— START OF Input rows —

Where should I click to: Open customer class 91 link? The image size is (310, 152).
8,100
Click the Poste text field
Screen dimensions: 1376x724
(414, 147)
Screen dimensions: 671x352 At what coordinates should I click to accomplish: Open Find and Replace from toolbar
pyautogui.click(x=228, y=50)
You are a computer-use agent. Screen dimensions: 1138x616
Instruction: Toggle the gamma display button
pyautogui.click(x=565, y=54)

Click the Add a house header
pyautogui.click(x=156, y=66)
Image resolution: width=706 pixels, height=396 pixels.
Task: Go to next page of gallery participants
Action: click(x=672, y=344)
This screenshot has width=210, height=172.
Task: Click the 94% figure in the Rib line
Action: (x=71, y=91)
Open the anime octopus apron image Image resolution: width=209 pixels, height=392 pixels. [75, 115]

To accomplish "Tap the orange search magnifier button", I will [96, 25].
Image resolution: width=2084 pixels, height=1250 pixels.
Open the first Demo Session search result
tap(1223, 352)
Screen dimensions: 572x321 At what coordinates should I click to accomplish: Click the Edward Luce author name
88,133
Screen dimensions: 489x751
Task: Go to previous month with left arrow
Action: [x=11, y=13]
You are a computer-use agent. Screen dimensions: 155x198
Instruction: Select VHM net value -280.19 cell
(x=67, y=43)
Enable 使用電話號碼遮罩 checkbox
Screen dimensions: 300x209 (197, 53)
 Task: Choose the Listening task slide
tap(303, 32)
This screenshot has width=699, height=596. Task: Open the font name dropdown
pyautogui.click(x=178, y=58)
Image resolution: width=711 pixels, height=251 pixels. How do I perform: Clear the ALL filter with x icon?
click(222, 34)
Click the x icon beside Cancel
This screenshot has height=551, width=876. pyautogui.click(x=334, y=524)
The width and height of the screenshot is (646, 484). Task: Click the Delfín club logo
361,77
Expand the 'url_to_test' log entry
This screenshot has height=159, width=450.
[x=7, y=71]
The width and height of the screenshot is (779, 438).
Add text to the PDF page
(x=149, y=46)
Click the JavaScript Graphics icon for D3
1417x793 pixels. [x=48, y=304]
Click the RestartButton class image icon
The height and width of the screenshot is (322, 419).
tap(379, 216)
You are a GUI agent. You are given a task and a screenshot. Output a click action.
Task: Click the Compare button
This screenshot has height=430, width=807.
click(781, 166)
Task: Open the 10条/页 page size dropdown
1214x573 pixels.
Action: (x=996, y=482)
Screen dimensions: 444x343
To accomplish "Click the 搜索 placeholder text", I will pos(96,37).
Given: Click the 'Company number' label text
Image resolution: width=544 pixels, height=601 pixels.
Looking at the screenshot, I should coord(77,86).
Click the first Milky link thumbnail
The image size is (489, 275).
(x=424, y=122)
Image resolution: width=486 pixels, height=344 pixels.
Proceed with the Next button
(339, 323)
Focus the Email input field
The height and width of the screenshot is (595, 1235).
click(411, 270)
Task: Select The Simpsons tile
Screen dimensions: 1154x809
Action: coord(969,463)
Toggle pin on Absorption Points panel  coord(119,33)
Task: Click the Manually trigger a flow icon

— END OF Input rows —

Brief:
Copy the data above line for line, with nothing changed.

Output below:
Where should I click to: Open customer class 91 link? The image size is (310, 152).
8,100
Click the Poste text field
Screen dimensions: 1376x724
(414, 147)
Screen dimensions: 671x352 At what coordinates should I click to accomplish: Open Find and Replace from toolbar
pyautogui.click(x=228, y=50)
You are a computer-use agent. Screen dimensions: 1138x616
Instruction: Toggle the gamma display button
pyautogui.click(x=565, y=54)

Click the Add a house header
pyautogui.click(x=156, y=66)
Image resolution: width=706 pixels, height=396 pixels.
Task: Go to next page of gallery participants
Action: click(x=672, y=344)
This screenshot has width=210, height=172.
Task: Click the 94% figure in the Rib line
Action: (x=71, y=91)
Open the anime octopus apron image Image resolution: width=209 pixels, height=392 pixels. [75, 115]

To accomplish "Tap the orange search magnifier button", I will [96, 25].
Image resolution: width=2084 pixels, height=1250 pixels.
Open the first Demo Session search result
tap(1223, 352)
Screen dimensions: 572x321 At what coordinates should I click to accomplish: Click the Edward Luce author name
88,133
Screen dimensions: 489x751
Task: Go to previous month with left arrow
Action: [x=11, y=13]
You are a computer-use agent. Screen dimensions: 155x198
Instruction: Select VHM net value -280.19 cell
(x=67, y=43)
Enable 使用電話號碼遮罩 checkbox
Screen dimensions: 300x209 (197, 53)
 Task: Choose the Listening task slide
tap(303, 32)
This screenshot has width=699, height=596. Task: Open the font name dropdown
pyautogui.click(x=178, y=58)
Image resolution: width=711 pixels, height=251 pixels. How do I perform: Clear the ALL filter with x icon?
click(222, 34)
Click the x icon beside Cancel
This screenshot has height=551, width=876. pyautogui.click(x=334, y=524)
The width and height of the screenshot is (646, 484). Task: Click the Delfín club logo
361,77
Expand the 'url_to_test' log entry
This screenshot has height=159, width=450.
[x=7, y=71]
The width and height of the screenshot is (779, 438).
Add text to the PDF page
(x=149, y=46)
Click the JavaScript Graphics icon for D3
1417x793 pixels. [x=48, y=304]
Click the RestartButton class image icon
The height and width of the screenshot is (322, 419).
tap(379, 216)
You are a GUI agent. You are given a task and a screenshot. Output a click action.
Task: Click the Compare button
This screenshot has height=430, width=807.
click(781, 166)
Task: Open the 10条/页 page size dropdown
1214x573 pixels.
Action: (x=996, y=482)
Screen dimensions: 444x343
To accomplish "Click the 搜索 placeholder text", I will pos(96,37).
Given: Click the 'Company number' label text
Image resolution: width=544 pixels, height=601 pixels.
Looking at the screenshot, I should coord(77,86).
Click the first Milky link thumbnail
The image size is (489, 275).
(x=424, y=122)
Image resolution: width=486 pixels, height=344 pixels.
Proceed with the Next button
(339, 323)
Focus the Email input field
The height and width of the screenshot is (595, 1235).
click(411, 270)
Task: Select The Simpsons tile
Screen dimensions: 1154x809
Action: coord(969,463)
Toggle pin on Absorption Points panel  coord(119,33)
Task: Click the Manually trigger a flow icon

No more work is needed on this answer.